Özgür gazeteciliğe destek olun
Search
Close this search box.

Emre Erdoğan yazdı: Atom bombası kadar tehlikeli fikirler…

Henüz seyretmemiş olanlar için sonunu söylemeden bir tavsiyede bulunalım, Christopher Nolan’ın yönettiği atom bombasının mucidi Oppenheimer’ı anlatan filme mutlaka gidin. Sinema denen sanatın neler yapabileceğini görmek ve hiç de üç saatmiş gibi geçmeyen bir üç saati defterinize yazmak isterseniz daha iyisini bulmanız pek mümkün değil, kaçırmayın. Öte yandan baktığı her yerde siyaset, ama “o dedi, bu dedi” siyaseti değil, gerçek, yaşama anlam veren siyaseti görenler için de alınacak çok dersler var. En önemlisi, fikirlerin dünyayı nasıl inşa edebildiğini hatırlatması açısından çok kıymetli, hafızanın bir kenarına koymak lazım.

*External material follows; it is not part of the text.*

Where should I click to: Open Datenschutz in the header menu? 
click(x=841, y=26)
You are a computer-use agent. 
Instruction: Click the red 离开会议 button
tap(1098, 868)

Bir sinema filminin neden siyasi olduğunu söylemeye gerek yok, sonuçta eldeki malzeme bir Hollywood ürünü bile olsa sayısız kişinin sayısız siyasi tercihinin çatışması sonucunda ortaya çıkan bir eser bu, siyasi mesaj vermesi ya da siyasi bir konuya değinmesine ihtiyaç yok. Bir sinema filmi, bir dünya çizer bize, olabilecek alternatif dünyalardan sadece biri olması sebebiyle eksik ve kusurlu olur her zaman. Aynı konuya dair başka bir film, başka dünyaların da mümkün olabileceğini gösterir, ama o da her zaman eksik kalır. İnsan düşüncesinin üretimi olan her şeyi anlattıkları ve anlat(a)madıkları üzerinden “okumak” mümkün olduğundan, yazılmamış metinler de yazılanlar kadar anlamlı olabilir.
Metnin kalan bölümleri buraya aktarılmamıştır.